Well, those aren't minor faults. That's prefaulting.

On Thu, Jul 03, 2003 at 06:46:24PM -0700, William Lee Irwin III wrote:
>> Space _does_ matter. Everywhere. All the time. And it's not just
>> virtualspace this time. Throw away space, and you go into page or
>> pagetable replacement.

On Fri, Jul 04, 2003 at 04:34:14AM +0200, Andrea Arcangeli wrote:
> So you admit you're wrong and that your usage is only meant to save
> ram and that given enough ram your usage of remap_file_pages only wastes
> cpu? Note that I given as strong assumption the non-interest in saving
> ram. You're now saying that the benefit of your usage is to save ram.
> Sure it will save ram.

That was its explicit purpose for 32-bit and it's usable for that
same purpose on 64-bit. You're citing the precise scenario where
remap_file_pages() is used on 32-bit!

On Fri, Jul 04, 2003 at 04:34:14AM +0200, Andrea Arcangeli wrote:
> But if your object is to save ram you're still wrong, it's an order of
> magnitude more efficient to use shm and to load your scattered data with
> aio + O_DIRECT/rawio to do the I/O, so you will also be able to
> trivially use largepages and other things w/o messing the pagecache with
> larepage knowledge, and furthmore without ever needing a tlb flush or a
> pte mangling (pte mangling assuming you don't use largepages, pmd
> mangling if you user largepages).
> So your usage of remap_file_pages is worthless always.

Incorrect. First, the above scenario is precisely where databases are
using remap_file_pages() on 32-bit. Second, the above circumvents the
pagecache and on machines with limited resources incurs swap overhead
as opposed to the data cache being reclaimable via simple VM writeback.
Third, it requires an application to perform its own writeback, which
is a transparency deficit in the above API's (though for database
engines it's fine as they would very much like to be aware of such
things and to more or less have the entire machine dedicated to them).

On Fri, Jul 04, 2003 at 04:34:14AM +0200, Andrea Arcangeli wrote:
> In short:
> 1) if you want to save space it's the wrong design since it's an order of
> magnitude slower of using direct-io on shared memory (with all the advantage
> that it provides in terms of largepages and tlb preservation)

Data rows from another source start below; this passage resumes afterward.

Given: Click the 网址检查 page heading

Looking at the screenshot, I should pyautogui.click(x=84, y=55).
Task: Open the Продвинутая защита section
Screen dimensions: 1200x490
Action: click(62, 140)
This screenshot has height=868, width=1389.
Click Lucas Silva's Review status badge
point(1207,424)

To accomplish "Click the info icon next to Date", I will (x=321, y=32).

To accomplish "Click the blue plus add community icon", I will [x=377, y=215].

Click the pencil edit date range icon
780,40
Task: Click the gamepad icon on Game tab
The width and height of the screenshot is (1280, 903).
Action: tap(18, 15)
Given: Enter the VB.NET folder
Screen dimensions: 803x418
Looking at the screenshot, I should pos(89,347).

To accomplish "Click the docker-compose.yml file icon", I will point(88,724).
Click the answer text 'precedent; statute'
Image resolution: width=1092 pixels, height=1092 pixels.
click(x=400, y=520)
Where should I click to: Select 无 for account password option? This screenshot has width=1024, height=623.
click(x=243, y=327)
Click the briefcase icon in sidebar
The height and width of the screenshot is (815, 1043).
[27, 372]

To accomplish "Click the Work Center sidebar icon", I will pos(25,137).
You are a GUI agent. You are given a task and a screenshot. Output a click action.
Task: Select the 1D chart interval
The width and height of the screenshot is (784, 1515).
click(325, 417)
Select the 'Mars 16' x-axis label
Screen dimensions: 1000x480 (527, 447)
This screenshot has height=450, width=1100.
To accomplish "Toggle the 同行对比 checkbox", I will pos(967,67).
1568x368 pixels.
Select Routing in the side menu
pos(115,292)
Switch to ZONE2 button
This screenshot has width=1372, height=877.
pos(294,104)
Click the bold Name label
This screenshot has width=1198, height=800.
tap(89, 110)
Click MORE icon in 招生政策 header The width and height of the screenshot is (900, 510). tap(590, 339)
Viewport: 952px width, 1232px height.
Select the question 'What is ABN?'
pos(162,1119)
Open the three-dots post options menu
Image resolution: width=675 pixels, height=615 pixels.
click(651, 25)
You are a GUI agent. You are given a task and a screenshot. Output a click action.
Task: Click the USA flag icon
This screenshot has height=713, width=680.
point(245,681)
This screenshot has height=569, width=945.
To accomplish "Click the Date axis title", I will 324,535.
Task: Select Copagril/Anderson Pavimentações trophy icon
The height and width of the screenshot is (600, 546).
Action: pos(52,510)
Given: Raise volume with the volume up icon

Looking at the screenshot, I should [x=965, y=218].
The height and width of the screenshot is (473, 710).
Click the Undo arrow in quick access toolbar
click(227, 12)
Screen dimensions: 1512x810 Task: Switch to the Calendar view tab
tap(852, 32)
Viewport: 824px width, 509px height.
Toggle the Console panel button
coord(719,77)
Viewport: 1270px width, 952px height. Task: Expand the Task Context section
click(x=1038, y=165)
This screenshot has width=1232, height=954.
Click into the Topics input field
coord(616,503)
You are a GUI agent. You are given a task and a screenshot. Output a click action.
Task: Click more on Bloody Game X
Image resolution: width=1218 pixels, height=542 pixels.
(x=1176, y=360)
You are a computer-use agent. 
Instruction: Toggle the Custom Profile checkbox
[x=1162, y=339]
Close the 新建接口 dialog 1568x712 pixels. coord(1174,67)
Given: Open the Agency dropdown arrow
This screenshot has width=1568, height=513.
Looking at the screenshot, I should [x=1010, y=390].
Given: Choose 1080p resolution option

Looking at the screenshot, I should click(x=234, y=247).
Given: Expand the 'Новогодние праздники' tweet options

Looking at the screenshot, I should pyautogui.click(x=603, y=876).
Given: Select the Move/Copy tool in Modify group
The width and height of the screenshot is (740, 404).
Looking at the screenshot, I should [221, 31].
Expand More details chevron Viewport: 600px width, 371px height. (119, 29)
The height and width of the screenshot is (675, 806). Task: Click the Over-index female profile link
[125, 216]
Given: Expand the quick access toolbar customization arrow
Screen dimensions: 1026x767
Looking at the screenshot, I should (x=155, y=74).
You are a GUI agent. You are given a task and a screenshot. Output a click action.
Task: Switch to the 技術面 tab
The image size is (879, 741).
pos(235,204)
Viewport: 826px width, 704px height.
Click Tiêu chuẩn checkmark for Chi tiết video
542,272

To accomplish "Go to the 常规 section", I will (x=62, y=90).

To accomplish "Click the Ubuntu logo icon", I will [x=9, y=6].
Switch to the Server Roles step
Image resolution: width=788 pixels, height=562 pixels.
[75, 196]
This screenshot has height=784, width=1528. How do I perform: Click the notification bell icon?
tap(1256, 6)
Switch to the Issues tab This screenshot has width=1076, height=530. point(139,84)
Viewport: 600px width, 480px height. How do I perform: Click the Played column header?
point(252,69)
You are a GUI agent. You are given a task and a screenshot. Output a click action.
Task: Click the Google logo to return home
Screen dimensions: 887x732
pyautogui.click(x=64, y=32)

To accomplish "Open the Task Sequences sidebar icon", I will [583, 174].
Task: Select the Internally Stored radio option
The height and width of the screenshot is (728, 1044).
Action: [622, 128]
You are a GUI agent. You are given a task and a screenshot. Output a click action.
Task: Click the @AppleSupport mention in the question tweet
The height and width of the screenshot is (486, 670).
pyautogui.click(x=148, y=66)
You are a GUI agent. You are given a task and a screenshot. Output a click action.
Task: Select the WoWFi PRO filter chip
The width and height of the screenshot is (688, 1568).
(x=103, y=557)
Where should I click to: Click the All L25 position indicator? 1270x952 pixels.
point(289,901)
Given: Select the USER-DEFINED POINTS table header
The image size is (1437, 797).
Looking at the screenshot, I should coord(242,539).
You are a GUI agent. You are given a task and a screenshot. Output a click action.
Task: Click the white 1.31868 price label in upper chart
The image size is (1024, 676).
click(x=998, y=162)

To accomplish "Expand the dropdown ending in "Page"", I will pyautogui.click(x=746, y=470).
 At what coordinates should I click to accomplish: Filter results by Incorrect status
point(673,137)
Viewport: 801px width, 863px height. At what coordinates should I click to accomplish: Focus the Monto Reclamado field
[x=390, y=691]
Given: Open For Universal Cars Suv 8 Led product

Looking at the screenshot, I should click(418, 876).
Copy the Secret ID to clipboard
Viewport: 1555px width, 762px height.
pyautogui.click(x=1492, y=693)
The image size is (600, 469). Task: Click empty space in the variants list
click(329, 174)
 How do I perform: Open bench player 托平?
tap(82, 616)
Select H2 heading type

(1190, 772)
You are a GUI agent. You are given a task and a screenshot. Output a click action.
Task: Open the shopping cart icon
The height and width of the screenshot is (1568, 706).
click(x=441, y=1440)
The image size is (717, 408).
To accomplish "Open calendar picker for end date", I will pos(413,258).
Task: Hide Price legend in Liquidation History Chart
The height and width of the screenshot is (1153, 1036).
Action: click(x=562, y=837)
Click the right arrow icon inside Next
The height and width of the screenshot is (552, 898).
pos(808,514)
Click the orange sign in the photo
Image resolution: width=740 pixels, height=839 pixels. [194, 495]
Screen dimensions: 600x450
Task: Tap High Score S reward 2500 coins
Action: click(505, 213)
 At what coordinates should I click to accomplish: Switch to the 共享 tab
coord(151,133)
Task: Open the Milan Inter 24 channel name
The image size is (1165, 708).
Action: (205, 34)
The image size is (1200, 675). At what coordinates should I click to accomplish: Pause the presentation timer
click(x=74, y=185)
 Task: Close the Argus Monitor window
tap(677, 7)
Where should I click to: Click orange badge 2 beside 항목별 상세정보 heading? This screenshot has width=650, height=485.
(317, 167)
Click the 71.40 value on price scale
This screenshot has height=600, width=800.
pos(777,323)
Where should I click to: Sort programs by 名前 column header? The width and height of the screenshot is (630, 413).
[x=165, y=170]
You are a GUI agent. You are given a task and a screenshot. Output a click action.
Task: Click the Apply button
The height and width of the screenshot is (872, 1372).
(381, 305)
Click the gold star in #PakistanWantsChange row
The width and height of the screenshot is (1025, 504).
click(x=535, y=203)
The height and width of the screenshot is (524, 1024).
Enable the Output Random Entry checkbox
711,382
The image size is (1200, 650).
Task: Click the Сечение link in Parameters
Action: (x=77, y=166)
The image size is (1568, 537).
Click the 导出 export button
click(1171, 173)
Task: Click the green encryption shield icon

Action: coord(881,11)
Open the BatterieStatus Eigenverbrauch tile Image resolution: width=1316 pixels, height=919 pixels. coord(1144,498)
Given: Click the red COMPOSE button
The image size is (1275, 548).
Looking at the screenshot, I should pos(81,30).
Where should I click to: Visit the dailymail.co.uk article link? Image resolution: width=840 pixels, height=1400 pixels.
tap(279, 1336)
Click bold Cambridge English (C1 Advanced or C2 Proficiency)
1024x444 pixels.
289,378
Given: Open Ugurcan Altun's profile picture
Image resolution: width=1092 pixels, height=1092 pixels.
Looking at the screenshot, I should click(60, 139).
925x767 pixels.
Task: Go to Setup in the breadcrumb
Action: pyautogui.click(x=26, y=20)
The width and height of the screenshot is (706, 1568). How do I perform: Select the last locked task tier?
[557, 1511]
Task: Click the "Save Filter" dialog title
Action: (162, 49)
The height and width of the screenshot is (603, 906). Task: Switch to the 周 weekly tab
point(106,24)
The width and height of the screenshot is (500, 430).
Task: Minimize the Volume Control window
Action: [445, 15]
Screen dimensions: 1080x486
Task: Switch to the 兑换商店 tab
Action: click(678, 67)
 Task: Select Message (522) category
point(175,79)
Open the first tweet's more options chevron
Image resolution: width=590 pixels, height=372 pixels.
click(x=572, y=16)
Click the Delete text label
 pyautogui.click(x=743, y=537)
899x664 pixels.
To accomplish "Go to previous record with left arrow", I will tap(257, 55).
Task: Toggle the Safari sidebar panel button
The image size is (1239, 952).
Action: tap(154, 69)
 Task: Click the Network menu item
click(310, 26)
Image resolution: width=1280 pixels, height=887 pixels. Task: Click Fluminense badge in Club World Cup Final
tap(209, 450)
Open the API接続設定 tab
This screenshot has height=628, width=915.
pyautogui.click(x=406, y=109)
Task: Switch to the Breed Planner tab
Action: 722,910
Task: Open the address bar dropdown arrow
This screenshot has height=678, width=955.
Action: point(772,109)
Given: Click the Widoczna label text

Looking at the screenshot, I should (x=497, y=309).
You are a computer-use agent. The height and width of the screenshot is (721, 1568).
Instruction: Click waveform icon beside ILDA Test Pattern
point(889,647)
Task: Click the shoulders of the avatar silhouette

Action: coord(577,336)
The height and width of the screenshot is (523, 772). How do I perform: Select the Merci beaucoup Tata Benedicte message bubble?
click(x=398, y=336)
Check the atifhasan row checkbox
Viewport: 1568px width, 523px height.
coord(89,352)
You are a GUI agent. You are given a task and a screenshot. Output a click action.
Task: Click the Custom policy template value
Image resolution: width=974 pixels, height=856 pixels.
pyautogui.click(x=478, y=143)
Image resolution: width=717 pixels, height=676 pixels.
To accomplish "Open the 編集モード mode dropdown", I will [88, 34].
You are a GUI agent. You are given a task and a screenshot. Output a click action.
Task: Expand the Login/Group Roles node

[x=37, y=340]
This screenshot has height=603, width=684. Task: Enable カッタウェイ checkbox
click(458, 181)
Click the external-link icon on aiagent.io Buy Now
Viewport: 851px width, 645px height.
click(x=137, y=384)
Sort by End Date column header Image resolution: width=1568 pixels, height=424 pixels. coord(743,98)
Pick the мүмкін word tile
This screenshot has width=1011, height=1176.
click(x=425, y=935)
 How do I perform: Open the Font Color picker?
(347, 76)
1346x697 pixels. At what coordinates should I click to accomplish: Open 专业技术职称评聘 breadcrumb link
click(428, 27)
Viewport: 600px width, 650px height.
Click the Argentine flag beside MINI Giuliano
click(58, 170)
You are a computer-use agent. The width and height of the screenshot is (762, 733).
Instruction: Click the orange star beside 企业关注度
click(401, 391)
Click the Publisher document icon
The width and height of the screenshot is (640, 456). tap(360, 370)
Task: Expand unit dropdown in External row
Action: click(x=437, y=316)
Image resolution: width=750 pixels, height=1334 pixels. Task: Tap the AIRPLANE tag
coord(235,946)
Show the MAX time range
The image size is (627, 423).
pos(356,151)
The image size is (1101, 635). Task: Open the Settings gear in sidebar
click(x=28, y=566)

I already countered this argument in the earlier post, even before
you made it.

On Fri, Jul 04, 2003 at 04:34:14AM +0200, Andrea Arcangeli wrote:
> 2) you don't need to save space then you'd better not waste time with
> remap_file_pages and mmap the file linearly (my whole argument for all
> my previous emails) And if something if you go to rewrite the app to
> coalesce the VM side, you'd better coalesce the I/O side instead, then
> the vm side will be free with the linear mapping with huge performance
> advantages thanks to the locality knowledge (much more significant than
> whatever remap_file_pages improvement, especially for the I/O side with
> the major faults that will for sure happen at least once during startup,
> often the disks are much bigger than ram). Of course the linear mapping
> also involves trusting the OS paging meachanism to unmap pages
> efficiently, while you do it by hand, and the OS can be much smarter
> and efficient than duplicating VM management algorithms in every
> userspace app using remap_file_pages. The OS will only unmap the
> overflowing pages of data. the only requirement is to have ram >=
> sizeofdisk >> 12 (this wouldn't even be a requirement with Rik's
> pmd reclaim).

That's quite some limitation!

At any rate, as unimpressed as I was with the other arguments, this
really fails to impress me as you're directly arguing for enforcing
one of the resource scalability limitation remap_file_pages() lifts.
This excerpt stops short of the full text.